Jews played an important role in the economy and were active in local politics. The vast majority of the Jewish population of Uzhorod were tradesmen and shopkeepers, although there were also wealthy families who owned large factories that still exist. The Weiser family were owners of the flour mills on Mukacsevskaja Street, which still produces bread and baked goods.

Under the 1938 Munich Agreement, Hungary occupied the area. In March 1939, the Hungarians officially annexed the region and imposed laws restricting Jewish access to education, trade, and the professions.

Many Jewish men were drafted into slave labour battalions sending them east for forced labour on the eastern front. Jews who could not prove that they had Hungarian citizenship were deported to Poland and many were murdered there by the SS.

DEPORTATION

In March 1944, Germany invaded Hungary and established a puppet government. That government took part in the Holocaust.

On 21 April two ghettos were established outside the town. One in the ghettos was in a brick factory, which belonged to the Jewish Moschkowitch family and the other in a timber warehouse, owned by the Gluck family, who were also Jewish. Jews from the surrounding area were brought into the ghettos and approximately 25,000 people were held there. Other member of the Boys from neighbouring towns and villages were also taken to the ghetto in Uzhorod, among them Rushka Swartz from Seredne, Moric Friedman from Velky Berezny, now Velykyi Bereznyi and Lazar Brandt from Medzilaborce.

In June 1944, the majority of the ghetto’s inhabitants were sent to Auschwitz-Birkenau concentration and extermination camp in occupied Poland.

Prisoners on the ramp warned new arrivals to say they were healthy, and teenagers were told to say they were older than they were. These inmates spoke Yiddish, which increased the chance of the Boys survival.
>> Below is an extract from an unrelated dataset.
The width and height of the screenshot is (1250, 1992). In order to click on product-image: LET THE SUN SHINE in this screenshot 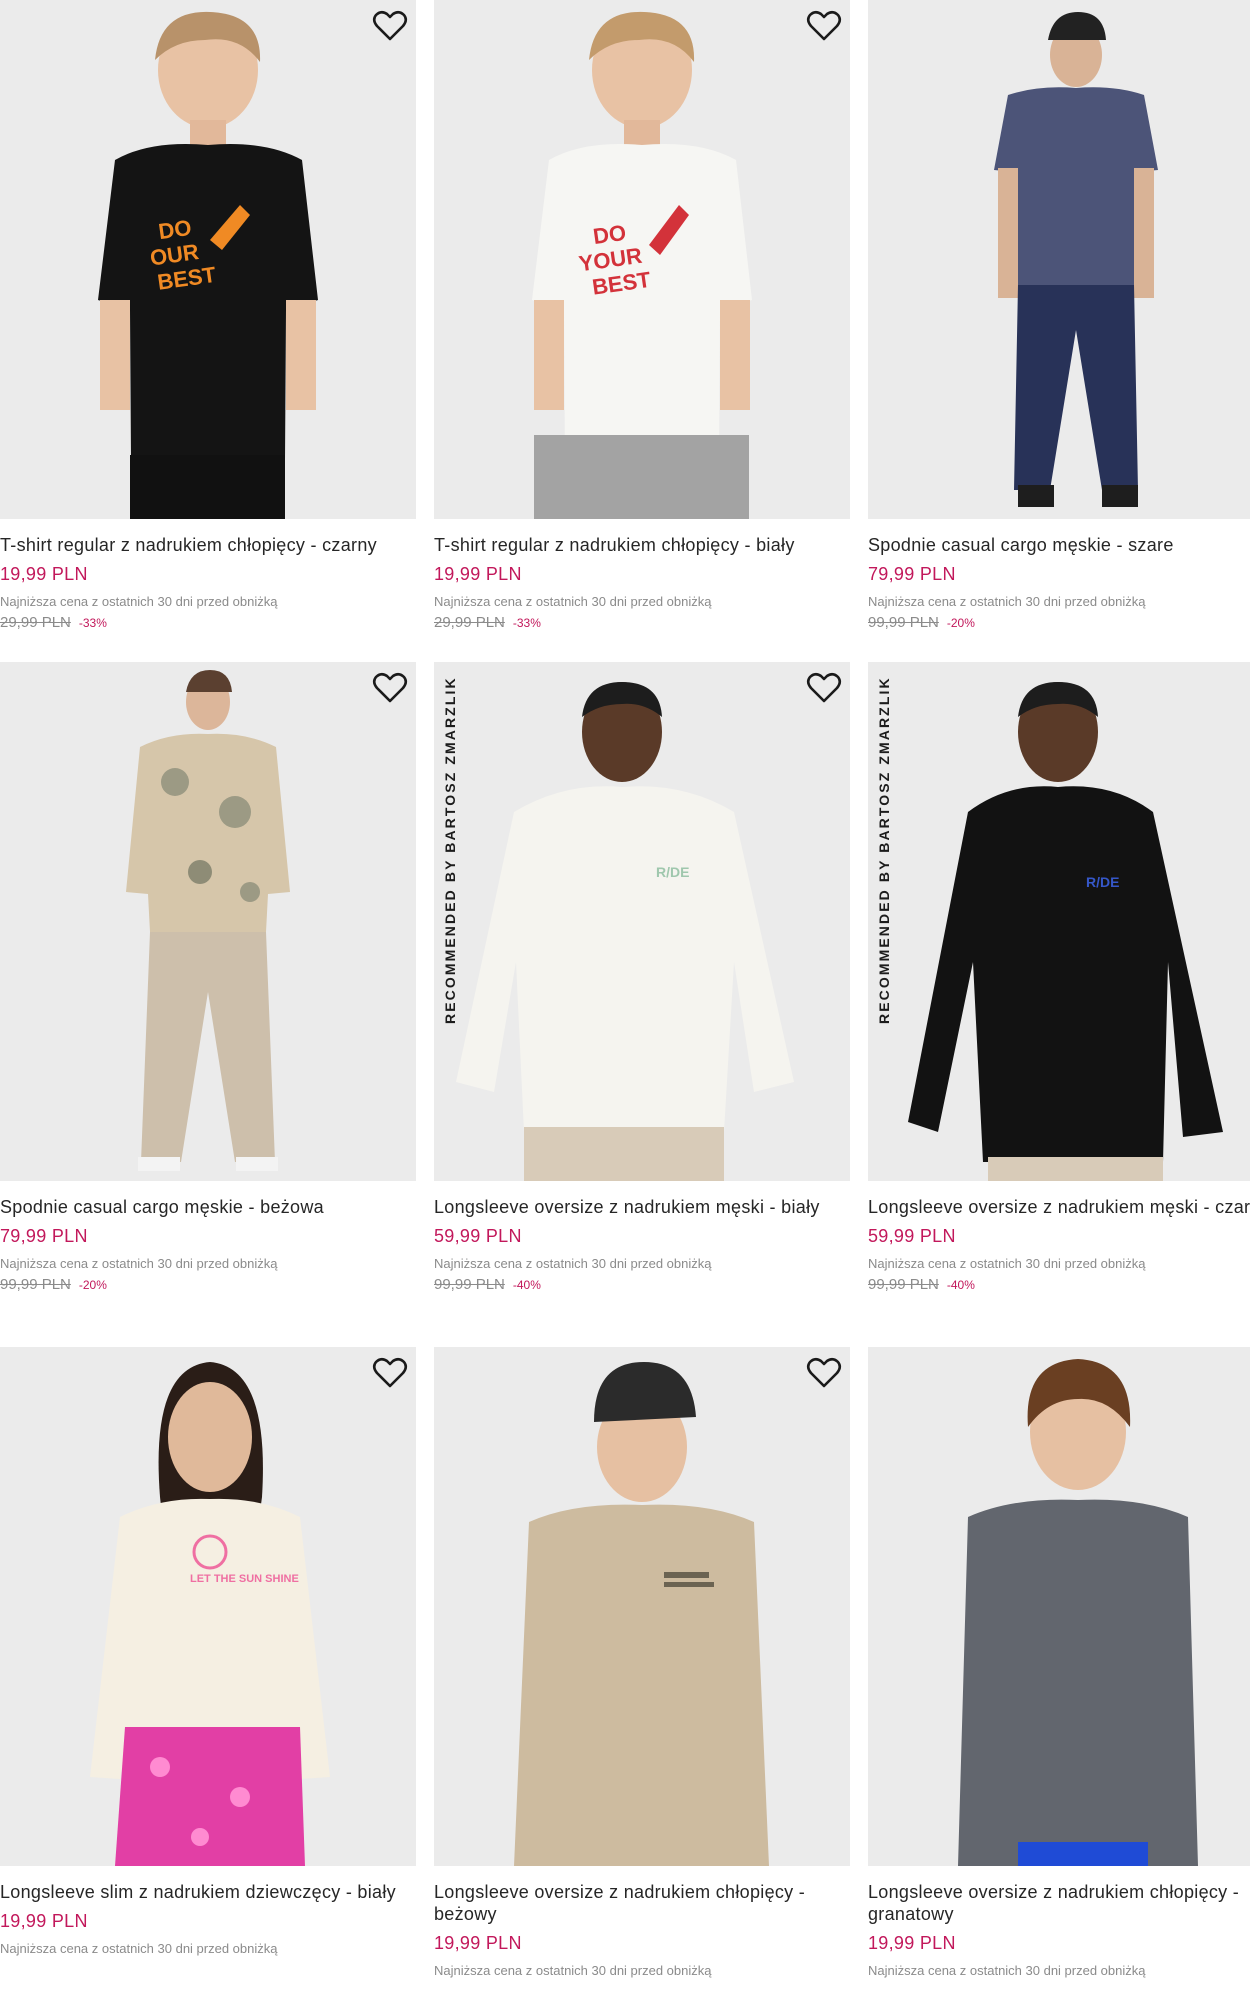, I will do `click(208, 1606)`.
Many arrivals from Greece, France, Italy and Holland did not understand the warnings.

Although Auschwitz is the symbol of the Holocaust and the genocide carried out against the Jews, it was significantly different from the other extermination camps as it was not just a place where Jews were deported to be murdered.
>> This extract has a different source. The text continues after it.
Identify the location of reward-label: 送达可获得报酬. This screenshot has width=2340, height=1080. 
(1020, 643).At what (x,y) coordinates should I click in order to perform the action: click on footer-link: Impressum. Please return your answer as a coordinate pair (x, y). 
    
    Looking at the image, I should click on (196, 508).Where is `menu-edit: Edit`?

When the trains arrived in Birkenau a selection was made on the ramp. It offered healthy young men and women a chance of survival as they were often selected for slave labour. The members of the Boys from the Uzhorod ghetto, who survived Auschwitz were taken to work as slave labourers. The fact that they arrived six months before the camp was liberated increased their chance of survival.

LIBERATION

On October 27 1944 the city was liberated by the Soviet Red Army. About 2,000 Jews from Uzhorod survived the Holocaust. Many of those who returned home were not made welcome and found other people living in the homes.
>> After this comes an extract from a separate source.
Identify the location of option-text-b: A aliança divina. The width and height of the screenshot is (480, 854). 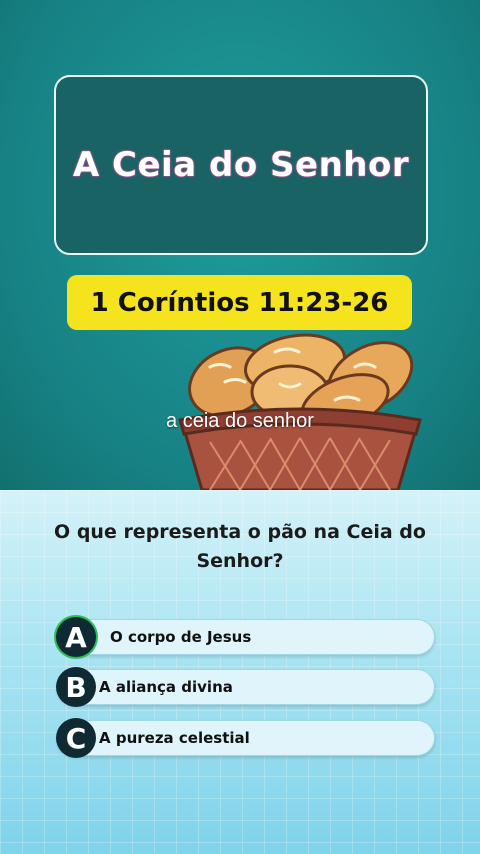
(166, 687).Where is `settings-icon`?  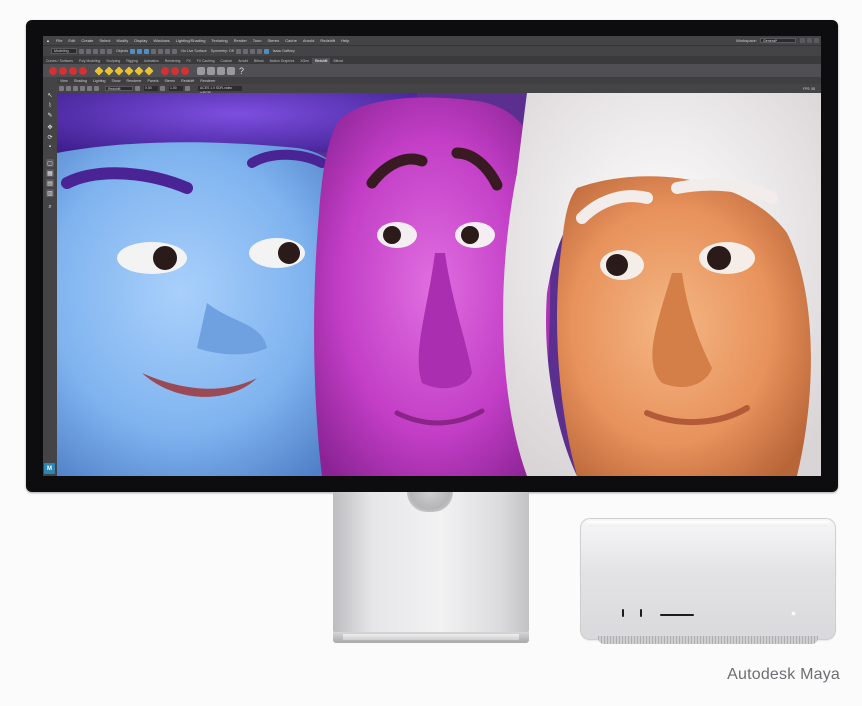 settings-icon is located at coordinates (211, 70). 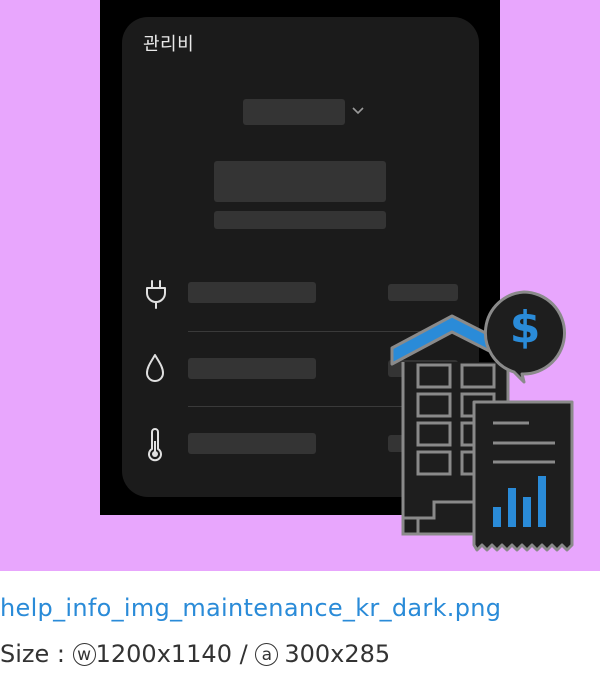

The Carpathians were annexed to the Soviet Union in 1945. Most of Uzhorod’s Jews were either very religious and or Zionists. It was not possible to practice religious observance under Stalinism and Zionist politics could lead to arrest. As a result most survivors chose to leave the Carpathians

PRESENT DAY UZHHOROD

In 1994, out of a total population of about 120,000 residents, there were only 2,200 Jews living in Uzhhorod. Many of those Jews had not originally come from the city.

Uzhhorod has a small Jewish community, a synagogue, community centre and a day school. It oversees the remaining Jews in the nearby towns of Khust, Mukachevo, Rachiv and Vinogradov.

The original synagogue was converted into a concert hall. On the façade is a plaque that remembers the 85,000 from Zakarpattia Oblast who were murdered in the Holocaust.

The Jewish community of Uzhgorod have been subject to antisemitic attacks in recent years.